Pour retracer l’histoire de cette relique extraordinaire, il faut remonter au XIVè siècle, lorsque Jeanne de Vergy, veuve de Geoffroy Ier de Charny, organisa l’ostension d’un linceul dans la collégiale de Lirey, en Champagne. C’est la première apparition historique de cette toile. Elle appartenait alors à la Maison royale de Savoie. Certaines thèses affirment qu’elle avait été ramenée en France par les croisés en 1204, suite au sac de Constantinople. Mais cela n’a jamais été prouvé historiquement.

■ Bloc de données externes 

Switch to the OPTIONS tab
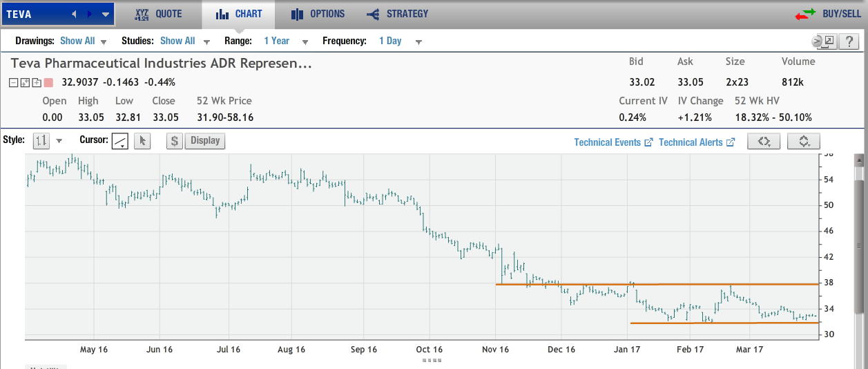 coord(318,14)
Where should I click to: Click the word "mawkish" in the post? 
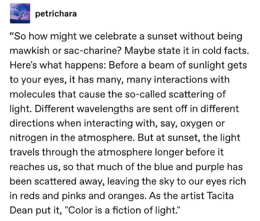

Dans la nuit du 3 au 4 décembre 1532, alors que le Saint-Suaire était conservé dans la chapelle du château de Chambéry, il faillit disparaître une première fois, dans un violent incendie. Protégé par une grille et conservé dans un coffre d’argent, il fut troué par le métal brûlé. Ces brûlures symétriques permettent de savoir que le linceul était plié en 32 épaisseurs dans le reliquaire.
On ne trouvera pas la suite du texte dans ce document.